Well basically i just need a new CPU cooler but i really, really don't want to have to go through the pain of taking my motherboard out and destroying my amazing cable management  does anyone know of a high performance LGA 775 cooler that uses the push pins 

Thanks


----------



## CdnAudiophile (Oct 26, 2009)

Don't let your laziness keep you from a better cooler. The weight of any good quality heatsink needs a firm mounting system to mount it. Also you should just be able to unhook everything and leave it floating in place while the board is out.


----------



## Shane (Oct 26, 2009)

THERMAL-REACTOR said:


> Don't let your laziness keep you from a better cooler. The weight of any good quality heatsink needs a firm mounting system to mount it. Also you should just be able to unhook everything and leave it floating in place while the board is out.



I agree with what he said,You could get the AC7 pro which has push pins and is better than intels stock fan,But imo its not that great.

Whats is your max budget....and does it have to be push pin? would you consider one with mounting brackets?


----------



## bigrich0086 (Oct 26, 2009)

Stay away from Push pins. If the heat sink comes with push pins look for a bolt through kit. You get better contact.


----------



## Turbo10 (Oct 26, 2009)

max budget is about 50 quid and yeah ypu gus are right ill take the mobo out


----------



## Bodaggit23 (Oct 26, 2009)

Turbo10 said:


> does anyone know of a high performance LGA 775 cooler that uses the push pins



That's an oxymoron in my opinion. No such thing.


----------



## bomberboysk (Oct 27, 2009)

Turbo10 said:


> max budget is about 50 quid and yeah ypu gus are right ill take the mobo out


http://www.overclockers.co.uk/showproduct.php?prodid=HS-000-PL&groupid=701&catid=57&subcat=1395

Best cooler made...you'll just need a 120mm fan to go with it


----------



## moneymoguls (Nov 6, 2009)

I would recommend the Cooler Master V8. It does require you to remove the motherboard but it is a top notch heatsink.

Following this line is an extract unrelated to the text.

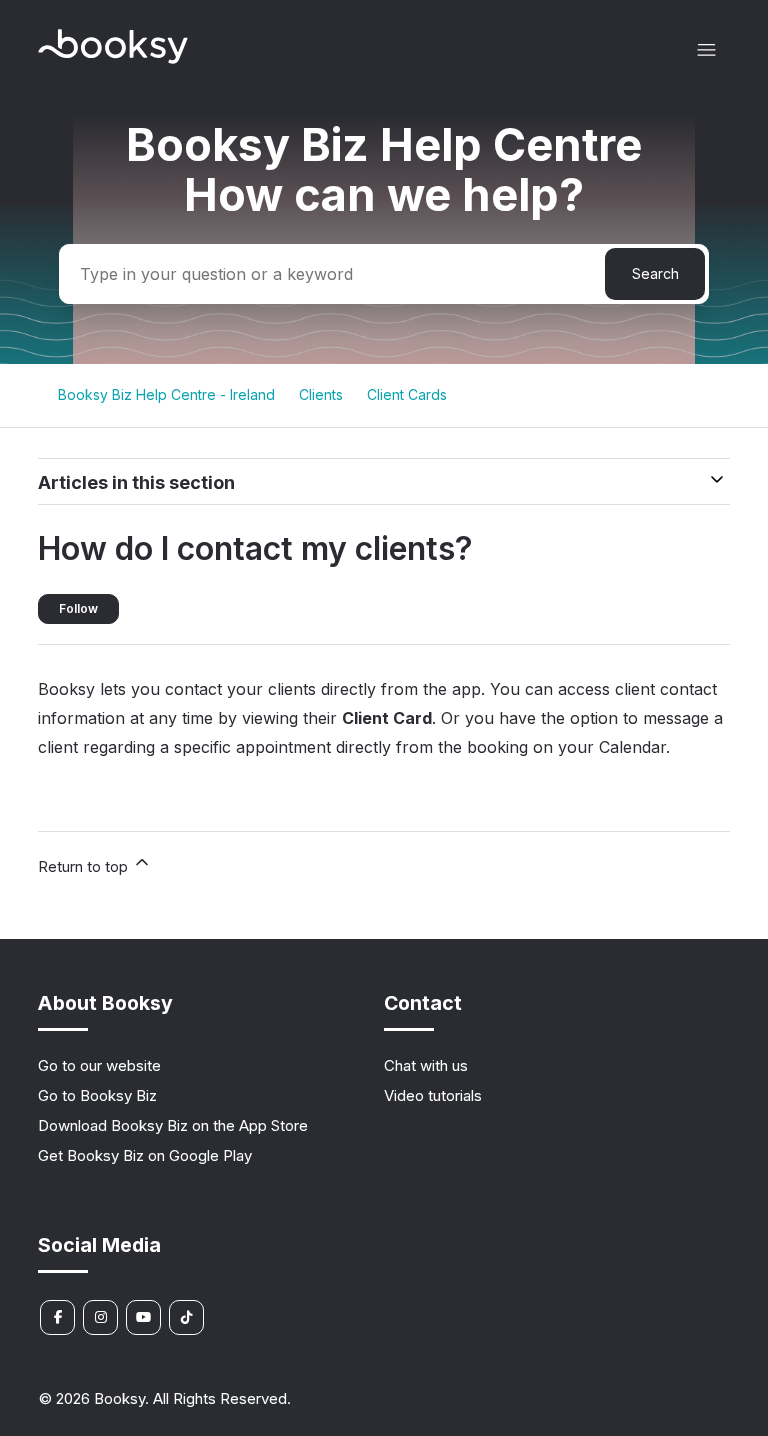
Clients (321, 394)
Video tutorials (433, 1095)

Get rid of Vista and you will gain some performance.


----------



## WeatherMan (Nov 6, 2009)

That, whetever the dude on-top-of-my-head said, or a TRUE.


----------



## CdnAudiophile (Nov 6, 2009)

bomberboysk said:


> http://www.overclockers.co.uk/showproduct.php?prodid=HS-000-PL&groupid=701&catid=57&subcat=1395
> 
> Best cooler made...you'll just need a 120mm fan to go with it



+1 I would go with the Megahalem, it beats the true and V8 by a good margin.


----------